Segun Showunmi, former spokesperson to ex-Vice President Atiku Abubakar, has criticized the recent interview between Al Jazeera journalist Mehdi Hasan and Tinubu’s spokesperson, Daniel Bwala, describing it as “a public ambush.”
The statement was shared on Showunmi’s official X handle on Sunday.
According to him “What viewers witnessed was not a serious interview. It was an attempted public ambush.”

He further highlighted the aggressively confrontational tone of the exchange.
He added, “Questions were framed less as inquiries into governance and more as prosecutorial traps. Responses were repeatedly interrupted before they could develop, and clarifications were brushed aside.”
On the broader standards of journalism, Showunmi said, “The craft of interviewing demands discipline. It requires the ability to ask difficult questions while still allowing the guest to articulate answers. Intellectual confidence should permit disagreement without descending into open hostility. That commitment was glaringly absent.”
He also defended the concept of political realignment, criticizing the interview for implying that it is illegitimate.
“Democratic politics is built on shifting alliances. Individuals and movements evolve. Former opponents become partners when national circumstances demand cooperation. This is neither shocking nor dishonorable,” Showunmi explained.
Addressing tone and professionalism, he stressed, “A journalist who openly ridicules or repeatedly attempts to humiliate a guest crosses an important professional boundary. The role of the interviewer is to hold power accountable, not to behave like a courtroom prosecutor seeking a viral ‘gotcha’ moment.”
Showunmi concluded with a call for more substantive media engagement: “Audiences deserve interviews that illuminate policy, probe governance, and help citizens understand how leaders intend to confront the pressing challenges of the day.
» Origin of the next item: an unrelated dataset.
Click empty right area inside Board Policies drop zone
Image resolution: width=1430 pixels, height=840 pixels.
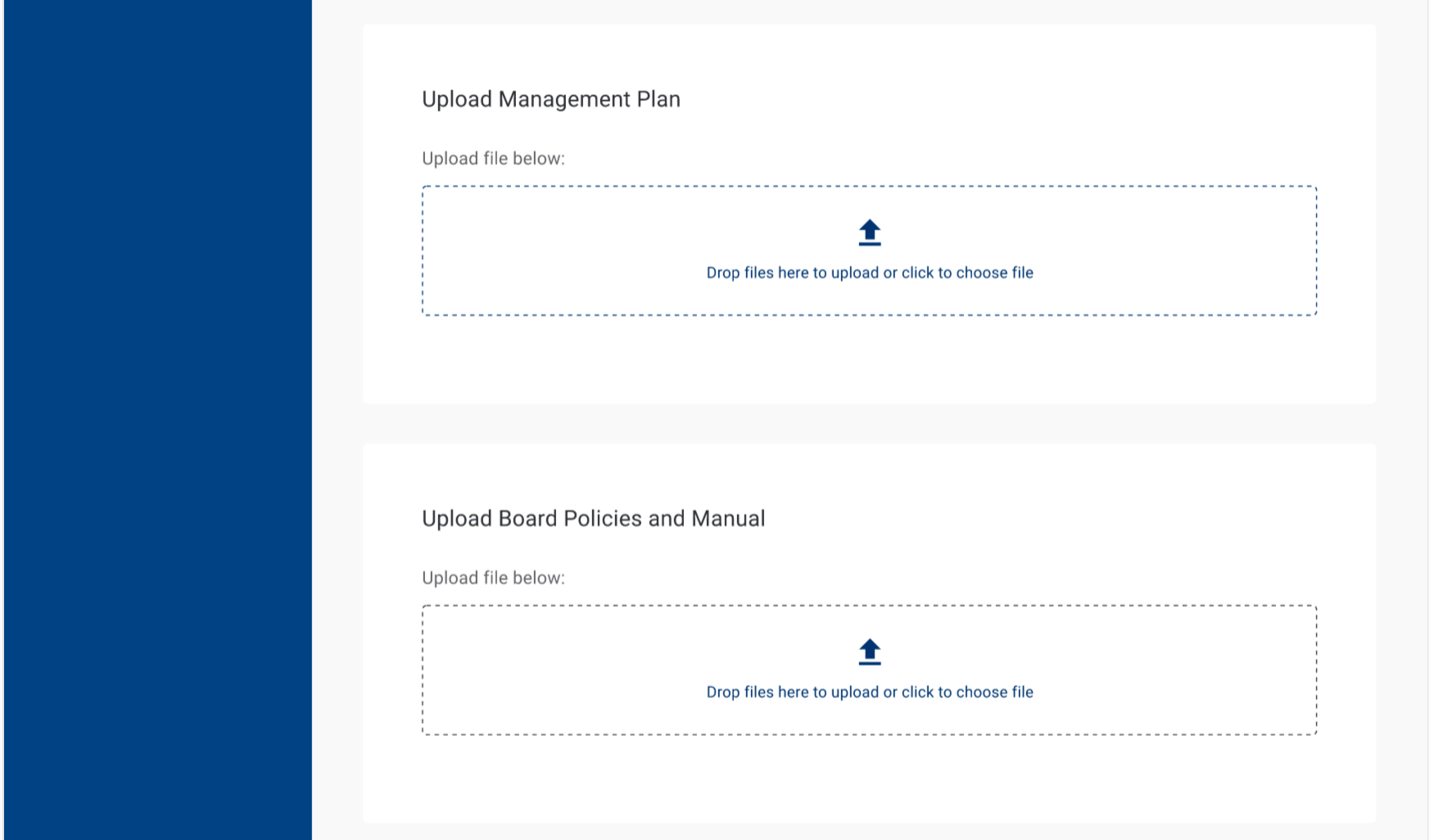[1188, 670]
“Respectful engagement does not weaken journalism; it strengthens it. Firm questioning does not require contempt. Professionalism does not require aggression.”
DAILY POST earlier reported that during his appearance on Al Jazeera’s Head to Head program, Bwala struggled to answer several questions posed by Mehdi Hasan.
Clips from the interview sparked nationwide reactions, with some Nigerians calling for Bwala’s removal, alleging that he embarrassed the country.